(Exercise input)
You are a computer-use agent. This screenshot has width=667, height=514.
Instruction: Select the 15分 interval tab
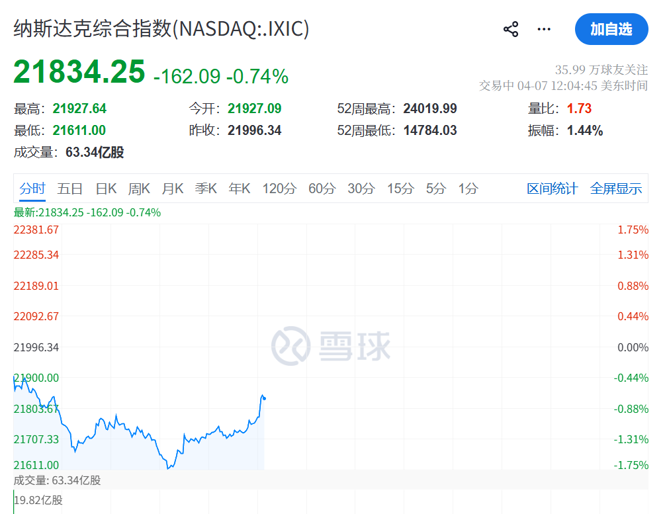tap(400, 188)
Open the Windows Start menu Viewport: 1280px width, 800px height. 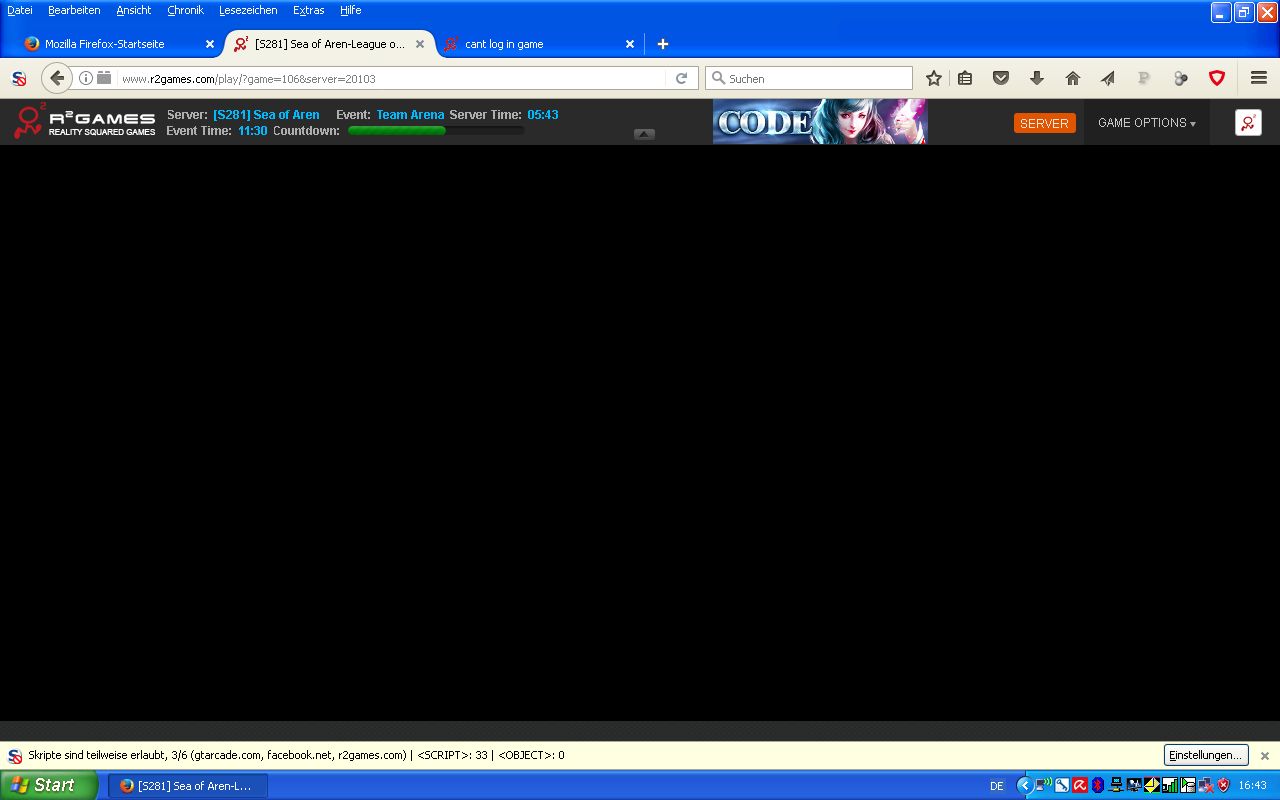(x=47, y=785)
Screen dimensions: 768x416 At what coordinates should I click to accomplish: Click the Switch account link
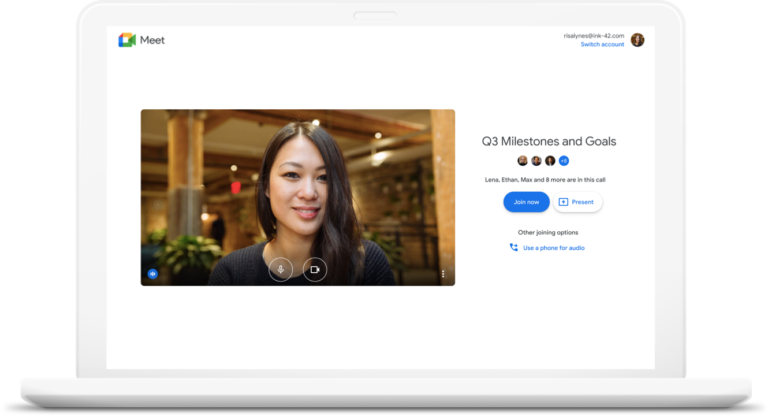(x=602, y=45)
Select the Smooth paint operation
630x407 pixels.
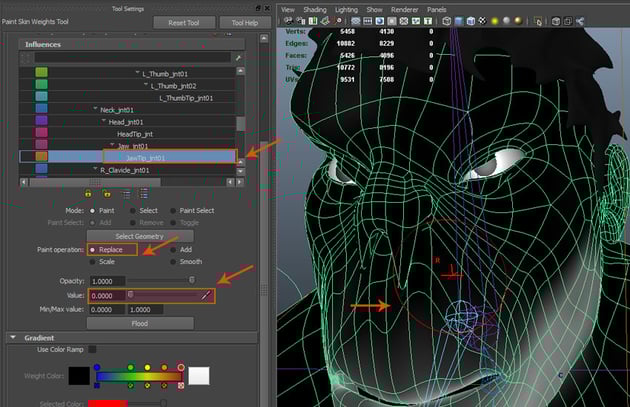174,261
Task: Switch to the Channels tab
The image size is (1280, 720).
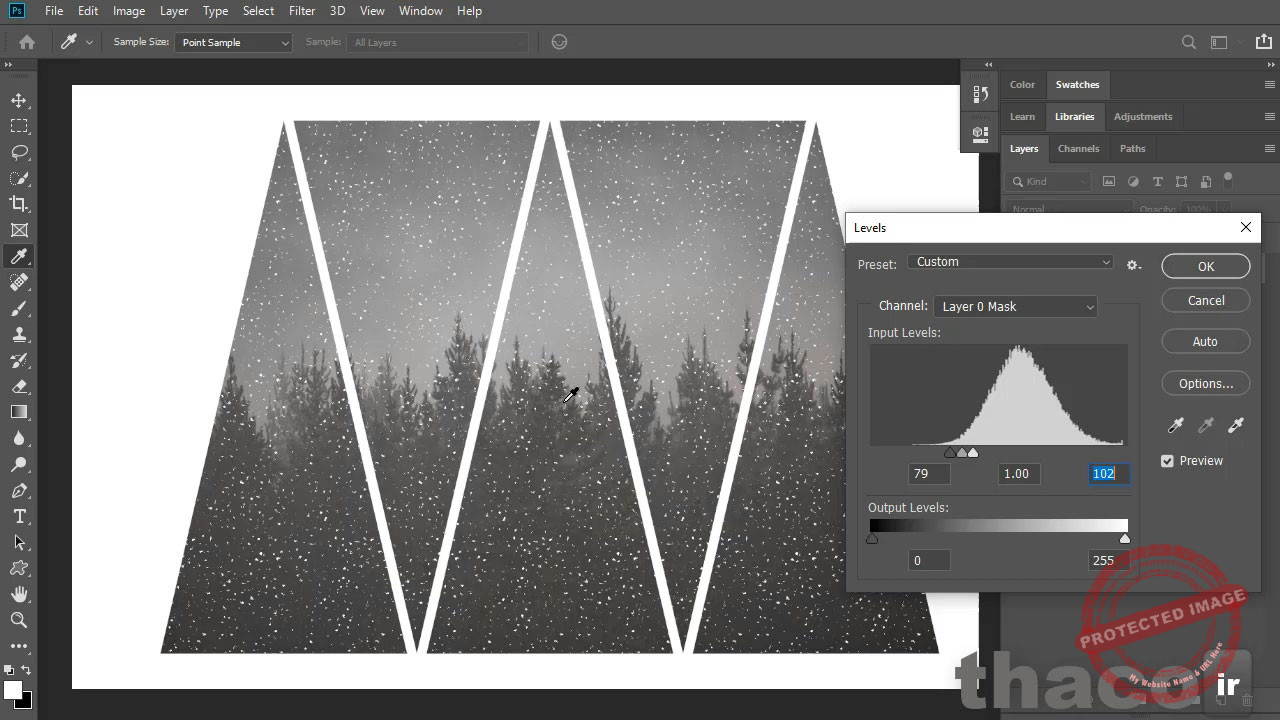Action: click(1078, 148)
(End Exercise input)
Task requirements: Beginning with the line that contains "630x407 pixels." and ending with the last line of the data, restate each line word for word. Exclude the pictures.

Result:
630x407 pixels.
174,261
Task: Switch to the Channels tab
The image size is (1280, 720).
Action: click(1078, 148)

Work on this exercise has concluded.